**Directions**
Go through the records and show each line where the word "computer" occurs.

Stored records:

----------------

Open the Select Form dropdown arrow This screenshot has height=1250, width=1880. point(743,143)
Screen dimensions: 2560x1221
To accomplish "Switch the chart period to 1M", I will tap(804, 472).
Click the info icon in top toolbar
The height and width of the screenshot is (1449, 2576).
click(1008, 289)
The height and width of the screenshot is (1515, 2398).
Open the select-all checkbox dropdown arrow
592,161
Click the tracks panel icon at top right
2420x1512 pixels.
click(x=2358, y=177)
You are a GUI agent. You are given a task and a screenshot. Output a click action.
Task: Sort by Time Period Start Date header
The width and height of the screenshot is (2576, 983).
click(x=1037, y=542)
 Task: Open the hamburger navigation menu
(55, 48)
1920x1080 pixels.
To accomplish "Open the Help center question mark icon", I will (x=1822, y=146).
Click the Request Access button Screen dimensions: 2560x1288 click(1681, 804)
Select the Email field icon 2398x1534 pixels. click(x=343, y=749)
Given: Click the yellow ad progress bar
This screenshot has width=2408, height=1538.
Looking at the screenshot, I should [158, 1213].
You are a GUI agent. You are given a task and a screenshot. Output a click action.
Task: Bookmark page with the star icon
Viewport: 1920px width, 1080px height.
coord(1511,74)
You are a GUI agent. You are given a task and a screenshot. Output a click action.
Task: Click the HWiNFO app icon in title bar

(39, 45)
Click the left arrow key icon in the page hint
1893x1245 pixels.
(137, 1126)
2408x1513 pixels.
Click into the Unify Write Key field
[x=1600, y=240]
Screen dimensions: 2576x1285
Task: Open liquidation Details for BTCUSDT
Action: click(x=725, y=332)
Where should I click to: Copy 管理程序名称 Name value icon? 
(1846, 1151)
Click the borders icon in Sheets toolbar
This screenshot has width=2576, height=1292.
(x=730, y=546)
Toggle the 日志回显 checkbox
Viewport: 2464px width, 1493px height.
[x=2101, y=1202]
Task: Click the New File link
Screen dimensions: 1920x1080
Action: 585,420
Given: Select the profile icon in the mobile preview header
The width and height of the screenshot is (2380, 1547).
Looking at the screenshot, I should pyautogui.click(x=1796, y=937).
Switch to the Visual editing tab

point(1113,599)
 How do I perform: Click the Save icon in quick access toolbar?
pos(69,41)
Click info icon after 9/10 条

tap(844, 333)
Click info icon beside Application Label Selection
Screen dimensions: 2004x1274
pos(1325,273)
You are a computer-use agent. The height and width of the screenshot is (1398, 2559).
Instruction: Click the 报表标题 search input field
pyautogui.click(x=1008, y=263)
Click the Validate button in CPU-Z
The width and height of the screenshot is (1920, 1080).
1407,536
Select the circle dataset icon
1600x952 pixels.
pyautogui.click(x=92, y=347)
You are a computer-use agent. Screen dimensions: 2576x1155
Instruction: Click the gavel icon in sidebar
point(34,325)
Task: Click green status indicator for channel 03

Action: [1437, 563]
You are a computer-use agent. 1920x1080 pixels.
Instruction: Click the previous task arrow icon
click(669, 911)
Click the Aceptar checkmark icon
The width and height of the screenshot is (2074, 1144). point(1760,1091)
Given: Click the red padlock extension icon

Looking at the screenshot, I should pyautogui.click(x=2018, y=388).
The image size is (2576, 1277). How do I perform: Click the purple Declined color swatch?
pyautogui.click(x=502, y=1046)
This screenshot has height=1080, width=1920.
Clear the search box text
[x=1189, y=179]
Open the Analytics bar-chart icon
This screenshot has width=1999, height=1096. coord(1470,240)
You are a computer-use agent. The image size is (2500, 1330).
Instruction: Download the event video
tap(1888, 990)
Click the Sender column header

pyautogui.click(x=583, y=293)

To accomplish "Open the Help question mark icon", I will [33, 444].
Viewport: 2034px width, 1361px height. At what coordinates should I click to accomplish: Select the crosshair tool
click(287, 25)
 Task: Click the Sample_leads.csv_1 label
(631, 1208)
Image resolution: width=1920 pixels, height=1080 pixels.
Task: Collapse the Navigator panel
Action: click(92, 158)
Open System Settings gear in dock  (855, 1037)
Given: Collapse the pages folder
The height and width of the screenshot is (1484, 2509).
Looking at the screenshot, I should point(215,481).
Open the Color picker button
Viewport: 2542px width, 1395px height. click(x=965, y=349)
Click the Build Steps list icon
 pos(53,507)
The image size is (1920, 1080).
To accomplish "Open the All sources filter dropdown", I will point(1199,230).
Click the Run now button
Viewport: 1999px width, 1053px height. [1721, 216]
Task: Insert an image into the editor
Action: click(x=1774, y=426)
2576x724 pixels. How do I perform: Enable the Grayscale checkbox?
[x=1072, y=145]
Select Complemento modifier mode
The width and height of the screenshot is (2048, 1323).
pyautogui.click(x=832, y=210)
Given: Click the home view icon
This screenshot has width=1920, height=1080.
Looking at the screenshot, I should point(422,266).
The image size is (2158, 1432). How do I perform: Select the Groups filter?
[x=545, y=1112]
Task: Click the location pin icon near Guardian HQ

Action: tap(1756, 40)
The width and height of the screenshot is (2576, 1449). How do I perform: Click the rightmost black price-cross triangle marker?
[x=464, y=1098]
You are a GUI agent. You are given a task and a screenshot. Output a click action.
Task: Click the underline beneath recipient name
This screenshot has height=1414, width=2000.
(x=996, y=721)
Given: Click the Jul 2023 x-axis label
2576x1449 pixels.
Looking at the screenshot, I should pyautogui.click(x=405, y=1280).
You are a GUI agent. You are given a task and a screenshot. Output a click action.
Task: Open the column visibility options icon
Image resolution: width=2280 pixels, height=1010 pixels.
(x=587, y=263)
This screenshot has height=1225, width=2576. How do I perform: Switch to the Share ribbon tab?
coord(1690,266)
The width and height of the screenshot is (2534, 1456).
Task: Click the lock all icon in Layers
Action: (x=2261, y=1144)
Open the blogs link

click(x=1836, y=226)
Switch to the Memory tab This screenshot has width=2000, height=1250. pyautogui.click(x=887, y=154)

----------------

**Answer area**
You are a computer-use agent. The height and width of the screenshot is (1398, 2559).
You are a computer-use agent. Screen dimensions: 2576x1155
You are a computer-use agent. 1920x1080 pixels.
You are a computer-use agent. The image size is (2500, 1330).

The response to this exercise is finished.